Ihre drei Freundinnen senden Ihnen viele hübsche und zärtliche Wünsche!

Mélek.

P.S. Versäumen Sie wenigstens nicht den morgigen Tag der Süßen Wasser; wir werden versuchen, auch dort zu sein. Kommen Sie, wie früher auch, mit Ihrem Caique von der asiatischen Seite aus unter unseren Fenstern vorbei. Wenn man Sie durch ein Loch im Fensterrahmen den Zipfel eines weißen Taschentuches sehen läßt, so heißt das, daß man Ihnen nachfolgen wird ...; wenn das Taschentuch jedoch blau ist, so wird das bedeuten: ›Katastrophe! Ihre Freundinnen sind eingesperrt!!‹

M.«

*

Bis zum Schluß der Saison hatten sie noch bei den Süßen Wassern Asiens ihre stummen und versteckten Begegnungen. Jedesmal, wenn das Wetter schön war am Freitag, und auch am Mittwoch, der auch ein Tag der Versammlung auf dem hübschen schattigen Ufer ist, – kreuzte Andrés Caique mehrmals dasjenige der drei Freundinnen. Aber er gab nicht das leiseste Zeichen, das ihre Bekanntschaft den Hunderten von Frauen hätte verraten können, die am Ufer auf der Lauer standen.

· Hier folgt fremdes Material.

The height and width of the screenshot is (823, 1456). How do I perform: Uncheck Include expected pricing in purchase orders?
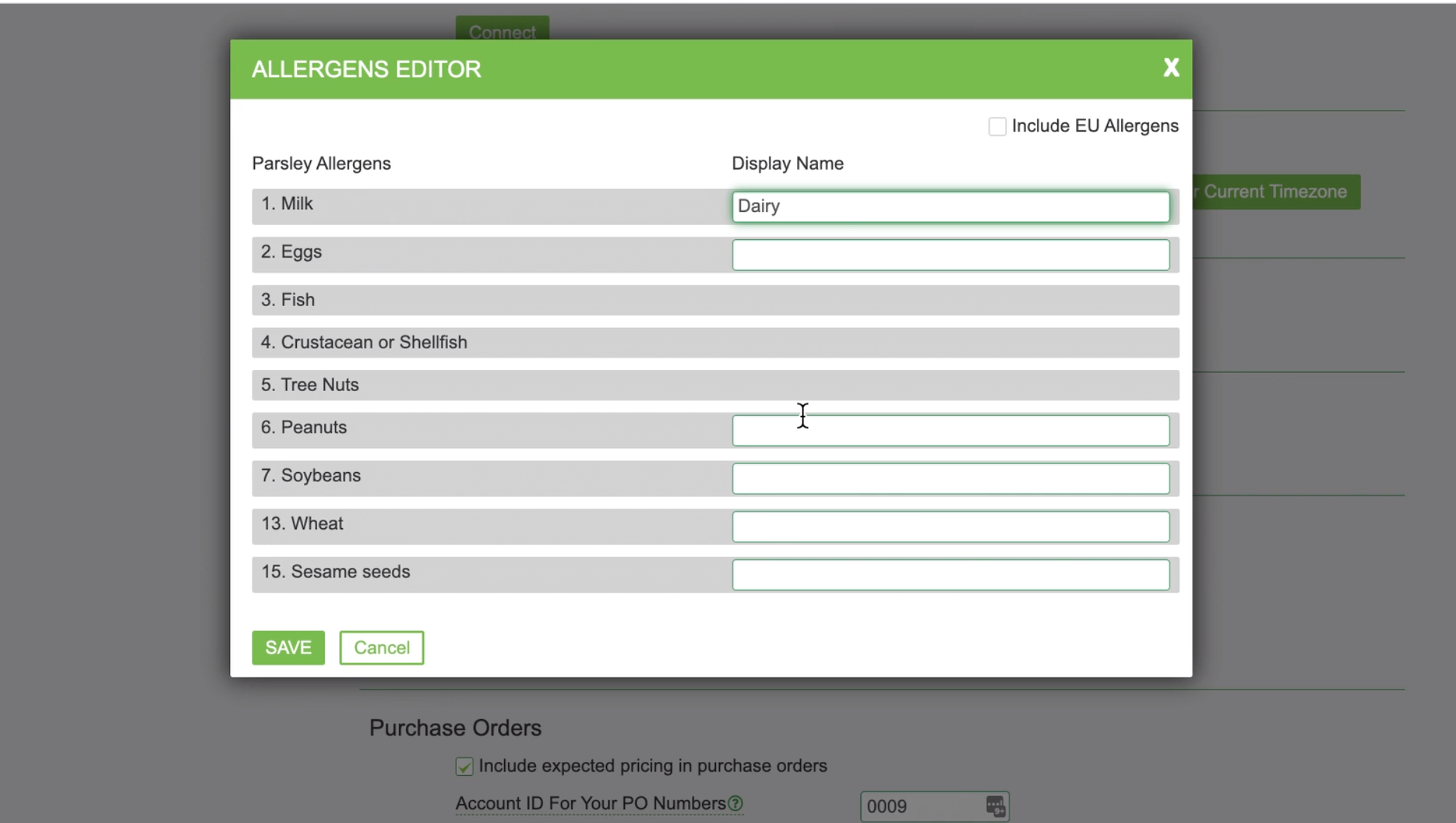(x=464, y=766)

Wenn die Gelegenheit günstig war, so wagten Zeyneb und Mélek ein leichtes Lächeln durch ihre schwarze Gaze. Djenane dagegen blieb ihrem dreifachen schwarzen Schleier treu, der ebenso vollkommen unkenntlich machte wie eine Maske. Man wunderte sich zwar darüber in den anderen mit Frauen besetzten Caiques, aber niemand wagte Böses dabei zu denken: der Ort war durchaus ungeeignet zu irgendeinem strafbaren Unternehmen.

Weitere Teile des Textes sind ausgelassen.